__Using the information__:
a – According to the comment thread, what did the commenter's mother hand over while the parents were preparing to move?
b – Write out the part of the comment thread between "2. I used a" and "Nice pictures BTW.", inclusive.

----- Text


  2. I used a cotton bud and metho. Not recommended for human heads but great for tape decks.
    My day off yesterday was trimming the hedge, accompanied by ghetto blaster and archival cassette. Sort of fun. Wish I’d had your holiday though.

  3. As a man of Nordic Descent I always heard the the trip to England was more of an unplanned picnic than anything else. I guess there is another page of history I had better read one of these days. Nice pictures BTW.

  4. Glad the sea air and the frisbee throwing did you some good. Didn’t miss much here, really. Zombie apocalypse, center of the Earth crumbled, Cold War returned, Jim Morrison found to be living in a small town in South Dakota running a bait and tackle shop, and a fourth Austin Powers movie came and went.

    There, you’re all caught up. Welcome back.

  5. Yep. Remember wiping my mind with them too. Lovely part of the world, you were just north of my favourite beach at Buston Links, just South of Alnwick. I nearly killed a pensioner there with a frisbee – the wind took it and there were only two other people on the beach, an old lady and her daughter enjoying a walk. SMAK! Frisbee chop to the back of the neck and she collapsed onto the sand… but luckily only with fright. If I had of killed her there are plenty of sand dunes in which one could dispose of a body or two.

    1. We stayed in Alnwick actually – fabulous part of the world. My nan always said that if you were going to kill someone with a carefully aimed plastic missile, then do it near dunes for body disposal purposes – I’ve never forgotten that; bless her.

  6. Glad you enjoyed your holiday. And talk about coincidence – my parents are selling their house (after 38 years living there) and are going through everything in prep to move. Just yesterday my Mom handed me a brand new cassette head cleaner, with fluid bottle, still in the package. Who knows how long she’s had it, but I have it now. I’m kind of afraid to use it, actually. I wonder if that stuff gets more toxic with every passing decade…

  7. Yep, I remember head cleaners…I don’t think I ever used one though. I also had a CD cleaner – a CD with a row of bristles. It never really worked too well…

  8. Welcome back. Northumberland looks amazing! But I hate to break this to you… the insanely violent Scottish hordes have been dispatched. After some considerable pillaging we’ll be taking Chrissie Hynde (and her gloves) away with us while we listen to the lamentations of 1537.

    1. No!! I’ll not let you take her, laying the crops to waste, terrifying the livestock and flooding the cafés and gift shops with your slightly dubious bank notes!

      I will therefore challenge Fish to a solo frisbee contest on the beach at Embleton Sands to decide the fate of the world!

      1. “It’s legal tender!” the outraged cry of the Scot south of the border…

        And I’d watch out for Fish at Frisbee. What he lacks in speed he makes up for with his big gangly reach.

  9. I remember head cleaners, but not fondly. I used them again and again and again, with different products and solvents, anything to make my tape decks work better! For whatever reason, most EMI tapes manufactured over here were really shite quality. Wound very tight, lots of wow and flutter.

----------
----- Data listing

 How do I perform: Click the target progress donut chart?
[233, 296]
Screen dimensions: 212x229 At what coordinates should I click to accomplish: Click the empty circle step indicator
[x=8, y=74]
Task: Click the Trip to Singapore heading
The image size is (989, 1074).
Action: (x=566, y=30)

----------
----- Data listing

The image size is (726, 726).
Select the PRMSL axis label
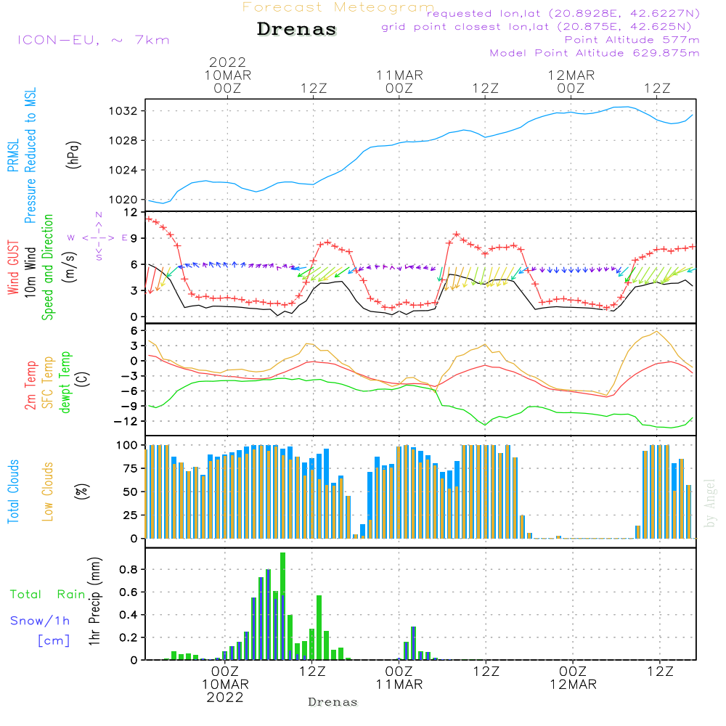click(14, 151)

----------

__Replies__:
a – A brand new cassette head cleaner, with a fluid bottle, still in the package.

b –
2. I used a cotton bud and metho. Not recommended for human heads but great for tape decks.
    My day off yesterday was trimming the hedge, accompanied by ghetto blaster and archival cassette. Sort of fun. Wish I’d had your holiday though.

  3. As a man of Nordic Descent I always heard the the trip to England was more of an unplanned picnic than anything else. I guess there is another page of history I had better read one of these days. Nice pictures BTW.